A recent study has shown that 61% of B2B marketers are sending all of their leads to sales, and that on average only 27% of those leads have actually been qualified by marketing beforehand. As the marketing or sales leader of your organization, it is your duty not just to monitor and ensure a smooth lead qualification process and buyer journey, but to continuously analyze and enable your team to enhance the lead acquisition process, qualification process, and overall buyer experience. The issue that most leaders face during these periods of digital transformation is finding a way to enable their marketing and sales teams without the need for additional budget. Enter the augmented workforce.
Lead Scoring & The Manual Qualification Process
Most organizations adopt a lead scoring model to allow their teams to focus their time and energy on leads that show buyer intent. This buyer intent is based on a number of characteristics including the lead’s interactions with specific content, characteristics such as the lead’s demographics, firmographics, as well as the use of historical data collected from a variety of different sources. All of this information is then collected, consolidated and analyzed in an effort to concoct a hypothesis for future behavior, which in turn, allows marketing and sales to guide them along their buyer journey.
As practical as this model may be for those 27% of leads that have been qualified as an MQL, there is still the overwhelming 73% of leads that have shown interest that have now been added to your database, are in some phase of their buying journey, and are now left to navigate the buying journey alone, all due to the organization’s inability to effectively qualify and engage with each and every lead.
Another common “quick fix” is to utilize SDR’s to comb through the database to find missed opportunities, as well as to act as a manual qualifying mechanism, to engage with leads through individual, personalized conversations. However this system is not only costly, but incredibly time and energy dependent. Not to mention it can be a real morale killer for sales teams.
With many organizations facing a similar scenario, digital transformation projects are based on technology that offers the ability to scale the lead qualification processes, optimize internal productivity, and provide personalized 1-to-1 human-like engagement with leads.
An Augmented Workforce: Using AI and Automation To Fill The Void
The concept of utilizing artificial intelligence to fill in the gaps where human error or inefficiency within an organization is pronounced,is nothing new. However in this age of digital transformation, automation and artificial intelligence have come together to bring forth the emergence of the Automated AI Assistant.

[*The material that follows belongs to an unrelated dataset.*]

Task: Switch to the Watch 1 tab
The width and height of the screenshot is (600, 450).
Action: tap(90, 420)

An Automated AI Assistant offers the best of both automation and artificial intelligence, providing human-like, real-time, two-way conversations, 24/7, 365 days a year.

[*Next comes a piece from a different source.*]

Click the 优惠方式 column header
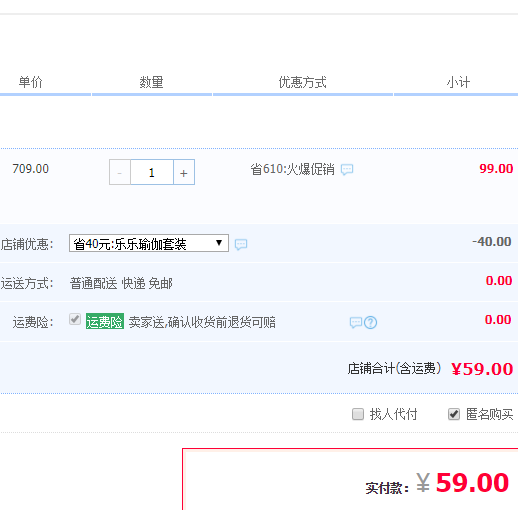This screenshot has width=518, height=510. (x=303, y=82)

Companies like Exceed.ai have blazed the path for Marketing and Sales teams to qualify more opportunities and find new customers by ensuring every lead is followed up, nurtured, qualified, and handed over to sales by booking a meeting in the live reps calendar.
The Automated AI Assistant works alongside humans as a virtual SDR, utilizing sales automation capabilities to follow up, re-engage, and nurture the 73% of leads who may not be sales-ready, but are interested in being led along the buyer journey. This process allows live sales reps to save valuable time and focus only on the qualified pipeline.
It is through the growing adoption of these tools, that companies like Comeet have been able to double their revenue year over year, a drastic, increase in overall internal productivity, and the qualification of new pipeline from their database of pre-existing leads, all without the need for additional headcount.